=== Begin Enclosure ===

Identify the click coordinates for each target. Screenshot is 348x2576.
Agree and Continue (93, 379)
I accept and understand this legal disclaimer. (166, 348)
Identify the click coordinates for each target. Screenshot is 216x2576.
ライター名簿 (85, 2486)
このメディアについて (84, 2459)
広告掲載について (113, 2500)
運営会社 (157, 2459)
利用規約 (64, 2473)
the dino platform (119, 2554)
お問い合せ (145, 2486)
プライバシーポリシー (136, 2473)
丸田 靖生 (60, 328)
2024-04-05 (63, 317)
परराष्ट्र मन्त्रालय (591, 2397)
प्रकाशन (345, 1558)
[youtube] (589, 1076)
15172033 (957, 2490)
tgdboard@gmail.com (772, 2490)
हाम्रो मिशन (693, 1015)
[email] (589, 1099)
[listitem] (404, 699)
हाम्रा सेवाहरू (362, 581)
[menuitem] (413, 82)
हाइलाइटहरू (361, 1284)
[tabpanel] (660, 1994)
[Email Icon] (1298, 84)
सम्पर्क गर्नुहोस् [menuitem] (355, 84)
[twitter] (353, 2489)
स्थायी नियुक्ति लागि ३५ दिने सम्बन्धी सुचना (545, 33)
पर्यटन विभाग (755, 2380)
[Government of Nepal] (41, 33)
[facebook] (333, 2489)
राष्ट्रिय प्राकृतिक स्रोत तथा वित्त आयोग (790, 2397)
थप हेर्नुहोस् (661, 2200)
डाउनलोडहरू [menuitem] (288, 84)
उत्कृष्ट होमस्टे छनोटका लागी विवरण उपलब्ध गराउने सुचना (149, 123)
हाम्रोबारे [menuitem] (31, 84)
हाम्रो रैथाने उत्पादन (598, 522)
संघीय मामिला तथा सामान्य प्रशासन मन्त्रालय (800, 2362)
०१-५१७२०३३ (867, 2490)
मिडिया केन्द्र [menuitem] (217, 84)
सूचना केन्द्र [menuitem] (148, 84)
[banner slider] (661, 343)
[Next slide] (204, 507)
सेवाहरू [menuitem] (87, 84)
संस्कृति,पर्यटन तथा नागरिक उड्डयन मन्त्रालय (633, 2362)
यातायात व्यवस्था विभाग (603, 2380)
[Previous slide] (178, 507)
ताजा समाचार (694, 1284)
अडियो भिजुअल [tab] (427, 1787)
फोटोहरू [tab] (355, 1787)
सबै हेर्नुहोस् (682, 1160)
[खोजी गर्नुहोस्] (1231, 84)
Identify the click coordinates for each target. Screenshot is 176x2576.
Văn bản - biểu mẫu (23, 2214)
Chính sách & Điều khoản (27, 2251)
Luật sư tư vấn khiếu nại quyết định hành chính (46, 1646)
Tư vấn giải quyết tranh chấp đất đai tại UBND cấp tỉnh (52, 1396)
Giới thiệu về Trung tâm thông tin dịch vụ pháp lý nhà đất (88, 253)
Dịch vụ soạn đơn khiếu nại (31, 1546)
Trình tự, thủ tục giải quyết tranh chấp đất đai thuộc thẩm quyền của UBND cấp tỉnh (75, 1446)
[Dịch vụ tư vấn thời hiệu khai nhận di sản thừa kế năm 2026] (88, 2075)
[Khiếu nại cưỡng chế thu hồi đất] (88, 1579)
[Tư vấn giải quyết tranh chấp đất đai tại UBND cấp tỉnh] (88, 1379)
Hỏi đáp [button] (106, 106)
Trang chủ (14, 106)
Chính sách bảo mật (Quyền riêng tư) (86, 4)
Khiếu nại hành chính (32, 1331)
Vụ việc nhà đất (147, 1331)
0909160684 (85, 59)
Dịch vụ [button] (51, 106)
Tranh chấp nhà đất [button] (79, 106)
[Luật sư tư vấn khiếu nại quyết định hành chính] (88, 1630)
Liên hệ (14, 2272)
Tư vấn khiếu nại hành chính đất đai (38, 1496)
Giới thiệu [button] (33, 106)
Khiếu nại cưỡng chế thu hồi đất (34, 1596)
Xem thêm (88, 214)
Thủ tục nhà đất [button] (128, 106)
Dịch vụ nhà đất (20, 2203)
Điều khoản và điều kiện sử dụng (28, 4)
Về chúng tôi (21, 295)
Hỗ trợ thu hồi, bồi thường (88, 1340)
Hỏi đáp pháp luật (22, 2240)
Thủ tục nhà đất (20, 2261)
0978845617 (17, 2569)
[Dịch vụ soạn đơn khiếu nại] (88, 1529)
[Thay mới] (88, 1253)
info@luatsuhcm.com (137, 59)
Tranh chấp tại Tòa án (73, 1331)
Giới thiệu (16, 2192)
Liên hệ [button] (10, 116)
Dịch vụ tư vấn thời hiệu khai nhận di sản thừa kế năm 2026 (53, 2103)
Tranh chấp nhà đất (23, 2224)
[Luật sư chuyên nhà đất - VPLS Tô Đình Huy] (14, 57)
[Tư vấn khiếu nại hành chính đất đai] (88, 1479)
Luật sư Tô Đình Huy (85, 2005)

=== End Enclosure ===

## PROBLEM DETAILS
What you return must be the line that contains "Liên hệ (14, 2272)" followed by every remaining line of the material, all exactly as written and nothing more.

## YOUR RESPONSE
Liên hệ (14, 2272)
Tư vấn khiếu nại hành chính đất đai (38, 1496)
Giới thiệu [button] (33, 106)
Khiếu nại cưỡng chế thu hồi đất (34, 1596)
Xem thêm (88, 214)
Thủ tục nhà đất [button] (128, 106)
Dịch vụ nhà đất (20, 2203)
Điều khoản và điều kiện sử dụng (28, 4)
Về chúng tôi (21, 295)
Hỗ trợ thu hồi, bồi thường (88, 1340)
Hỏi đáp pháp luật (22, 2240)
Thủ tục nhà đất (20, 2261)
0978845617 (17, 2569)
[Dịch vụ soạn đơn khiếu nại] (88, 1529)
[Thay mới] (88, 1253)
info@luatsuhcm.com (137, 59)
Tranh chấp tại Tòa án (73, 1331)
Giới thiệu (16, 2192)
Liên hệ [button] (10, 116)
Dịch vụ tư vấn thời hiệu khai nhận di sản thừa kế năm 2026 (53, 2103)
Tranh chấp nhà đất (23, 2224)
[Luật sư chuyên nhà đất - VPLS Tô Đình Huy] (14, 57)
[Tư vấn khiếu nại hành chính đất đai] (88, 1479)
Luật sư Tô Đình Huy (85, 2005)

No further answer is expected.